У меня просто слов не хватает, чтобы выразить тебе всю благодар­ность за твое милое письмо, которое несказанно помогло мне. Спаси­бо за все то хорошее, что ты сказал о ней. Да, вот такой она и была. Она была удивительным человеком. Я никого не встречал в жизни, кто мог бы с нею сравниться. Ни единой мелкой мысли не было у нее в душе; самый воздух, которым я дышал, был чище, небо — выше, когда она была рядом. И вот ничего этого уже не будет, и только воспоминания живы. О! Ведь она-то была создана для жиз­ни, а как много было в жизни такого, ради чего ей хотелось жить! Я все еще никак не могу этого осознать: произошла какая-то бес­смысленная и нелепая случайность! Порой я готов взбунтоваться против жестокого, бессмысленного рока. У меня и мысли никогда не возникало, чтобы возможно было то, что произошло; я еще мог допустить, что это случится со мной, но чтобы с нею? Ведь теперь жизнь словно утра­тила цель, утратила всякий смысл, бесприютная мысль мечется, не на­ходя себе пристанища. Мне сейчас вспоминаются твои строки:

Все то, чем жизнь моя цвела, Увяло вмиг, лишь ты ушла.

И ведь я уже мог наконец вернуться из-за границы, и мы полны были надежд, что начнем жить заново. Как она радовалась!

Но зачем я буду терзать тебя своим горем? Дети все-таки большое уте­шение, они милые и добрые, и некоторые так на нее похожи, и, наверное, мне нельзя жаловаться, раз есть ради чего жить.

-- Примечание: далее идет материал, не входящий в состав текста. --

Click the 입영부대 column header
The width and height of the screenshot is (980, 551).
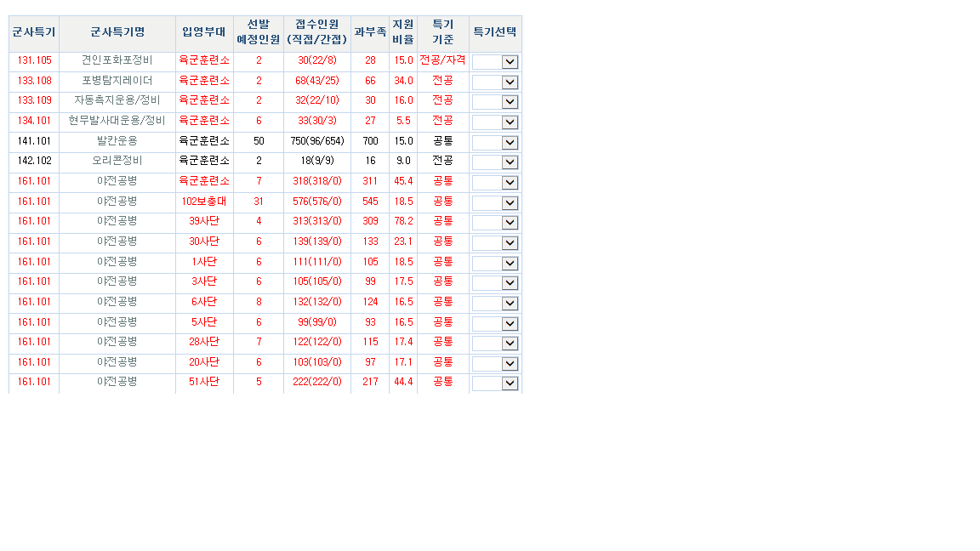pos(204,32)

Но не представляю себе, как они будут без нее, сколько они потеряли».

Бьёрнсон ответил тотчас же из Рима, где он жил в это время. Он сам был болен и удручен, работа давалась ему с большим тру­дом. Но его большое, доброе сердце по-прежнему горячо билось для друзей, и он принимал живое участие в их жизни и печалях.

«Дорогой друг!

Я так обессилел от кашля, который ни днем, ни ночью не дает мне покоя. Но не только из-за этого я плакал над твоим письмом. Видеть сильного человека сломленным под самый корень — вот что груст­но. Я только что писал Грану о Еве (я всем о ней пишу). И в этом письме я сказал одну вещь, в которой заключена истина. Я спросил его, доводилось ли ему в слово «гордость» вкладывать смысл прекраснее того, который выражало оно, будучи отнесено к Еве? Оно осветило мне путь, как путеводная звезда. Да и вообще, ведь величайшее благо, которое может подарить нам другой человек,— это помочь нам возвыситься до того лучшего, что есть в нас самих. Когда ты был в Ледовитом океане, я видел в ней женщину, с которой ни одна дру­гая не сравнится святостью своего предназначения. Мне представлялась она жрицею алтаря, на котором пылает тоска и надежда всех жен­щин. Она хранила его. Можно ли назвать другую, более достой­ную! С каким юмором отстраняла она от себя мирскую мелочность и глупость, как звенел он в ее смехе, и ведь таким лукавством был окрашен этот юмор и смех, такою всепобеждающей веселостью, что он и поныне звучит в моей памяти, точно посланец из прочного, не­зыблемого мира, полного счастья и света.

Мысленно я так прочно был связан с нею и с тобой, что совсем забыл о детях! Прочитав о них в твоем письме, я отложил пись­мо — и узрел берег! Как же я забыл о них! Ведь когда я с тобою мерял шагами палубу, когда стоял над нею в ее смертный час (все это неоднократно виделось мне, ведь я тут все один), я должен был тогда видеть детей. А я не видел! Конечно, они страшно усугубили ее муку в час последней разлуки, а тебе — твое жестокое одиночество. Вдобавок, я ви­жу, ты терзаешься мыслью о том, что они утратили. Но ведь это, именно это и озарит твою тьму, дорогой мой, отважный мой друг. Ведь так и со мной было — я не видел детей, пока не пришло сострадание, так и   с  тобой  будет,  когда  ты  переживешь  самое  страшное:  дети!   Дети!

Мне так хорошо было писать тебе о ней, а потому спасибо за твое Письмо. Каролина сочувствует тебе от всего сердца. Тысячи приветов от нее и от меня.

Бьёрнстьерне Бьёрнсон».

Ночь за ночью отец просиживал без сна в башне. Или ходил взад и вперед по комнате. Временами я тихонько подходила к его спальне послушать, там ли он. Тогда я слышала его шаги: туда и обратно, взад и вперед. Потом он садился за стол, ненадолго все стихало. И снова принимался ходить.